NHS trained public health specialists have a range of domains of competence they can bring to the table. I have deliberately not put these solely in the realms of public health (e.g. immunisation uptake or other functions which might transfer.) I have tried to put them in the sense of how they can impact positively on the business of the whole council, because I think public health skills could impact on the whole work of the local authority. Indeed, the assumption of the Marmot Review (www.marmotreiew.org) is that they need to impact on the totality of local government and public sector to achieve the outcomes Marmot set.
So here is an early take on what public health specialists have to offer local government:
- Understanding key drivers of health and wellbeing, and interventions to improve population health
- Structured ways of doing needs analysis
- Decision analysis and helping with economic analyses of policy to help setting outcomes
- Supporting the understanding of complex variables and their interaction in policy and decision making
- Resource allocation for policy and interventions
- Understanding targeting action and interventions to bring most benefit
- Understanding and manage the conflicts between population and individual concerns (equity)
- Finding, assessing and applying evidence
- Supporting effective commissioning using 1,2 and 3 above
- Evaluation of commissioning against desired outcomes
Public health specialists, especially those who are registered, should recognise this skill set. These sets of competencies have a wide and strong application across the NHS and they equally can have a wide and strong impact across local government.
Leaving aside the debates about salaries, terms and conditions and risk, those authorities who are having this discussion seem to be developing an ever stronger desire to incorporate public health.
Now , to turn to what local government brings to the table, people already in local government have a range of domains of competence they can bring to the table:
- Working in political systems
- Multiple stakeholder relationship building (good for working with GPs)

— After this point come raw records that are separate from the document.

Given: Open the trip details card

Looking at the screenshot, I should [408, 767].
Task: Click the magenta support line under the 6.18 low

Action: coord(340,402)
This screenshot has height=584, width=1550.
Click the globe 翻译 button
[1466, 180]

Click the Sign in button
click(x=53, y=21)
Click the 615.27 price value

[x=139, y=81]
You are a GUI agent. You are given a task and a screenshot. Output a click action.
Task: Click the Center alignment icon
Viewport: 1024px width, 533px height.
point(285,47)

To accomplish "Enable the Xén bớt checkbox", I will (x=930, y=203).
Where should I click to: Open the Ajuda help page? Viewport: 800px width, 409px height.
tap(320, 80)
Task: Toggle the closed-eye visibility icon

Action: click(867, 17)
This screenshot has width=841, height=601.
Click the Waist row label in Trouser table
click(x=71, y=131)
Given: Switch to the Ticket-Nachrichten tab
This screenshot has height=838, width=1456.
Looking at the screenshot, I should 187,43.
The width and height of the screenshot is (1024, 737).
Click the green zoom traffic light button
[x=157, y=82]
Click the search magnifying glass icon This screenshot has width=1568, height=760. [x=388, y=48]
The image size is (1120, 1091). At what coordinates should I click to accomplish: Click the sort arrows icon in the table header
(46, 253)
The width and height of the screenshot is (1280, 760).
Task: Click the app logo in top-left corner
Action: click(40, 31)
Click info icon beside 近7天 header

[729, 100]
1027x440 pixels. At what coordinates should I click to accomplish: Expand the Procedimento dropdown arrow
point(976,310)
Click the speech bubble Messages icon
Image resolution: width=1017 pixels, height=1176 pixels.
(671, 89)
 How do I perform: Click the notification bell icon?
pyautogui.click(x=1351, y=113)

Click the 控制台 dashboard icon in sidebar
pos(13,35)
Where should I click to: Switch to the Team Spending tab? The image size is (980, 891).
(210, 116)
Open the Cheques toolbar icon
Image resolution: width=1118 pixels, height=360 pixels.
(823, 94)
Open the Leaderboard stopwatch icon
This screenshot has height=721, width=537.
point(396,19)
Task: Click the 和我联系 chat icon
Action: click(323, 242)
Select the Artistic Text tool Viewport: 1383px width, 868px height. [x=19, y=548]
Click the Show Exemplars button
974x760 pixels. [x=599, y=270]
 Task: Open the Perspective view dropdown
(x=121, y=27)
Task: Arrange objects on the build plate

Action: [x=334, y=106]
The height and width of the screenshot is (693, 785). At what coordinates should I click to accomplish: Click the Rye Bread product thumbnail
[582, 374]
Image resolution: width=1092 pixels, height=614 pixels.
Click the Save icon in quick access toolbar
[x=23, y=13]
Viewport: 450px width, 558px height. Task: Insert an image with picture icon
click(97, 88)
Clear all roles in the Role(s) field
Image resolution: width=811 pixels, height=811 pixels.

- Working with multiple policy frameworks from different government and other influencers and stakeholders who feed into local government (much more than the NHS often does)
- Policy skills (there is usually a policy unit)
- Pragmatic research skills (there is usually a research team)
- Programme management
- Large scale service and intervention delivery
- A strong sense of place and its impact on interventions
5. Look for mutual benefit from each side to the other
Interestingly, much of the work on Intervention Mapping as a set of techniques in delivering public health programmes (see Bartholomew et al, Kok et al) and an increasing amount of the research points to the salience of these local government skills in whether public health programmes are as effective as they could be. So public health could benefit strongly from some of these skills and competencies.
While this list is shorthand,you can see that there are significant opportunities for skills to be used across systems.
In social care, for example, there is a significant range of opportunity to benefit from the kind of approach public health has taken with NHS commissioning, using the domains of skills above.
So, to those of my public health colleagues who might be feeling a little concerned about what skills they bring, and what exists, my message is simply take heart. Up and down the country there are processes of learning going on. Local government doesn’t just want you, it needs you. And that is a potentially very good place to be, without minimising in any way the good of what being in the NHS has brought.
I’ll share more of this work as I write it up.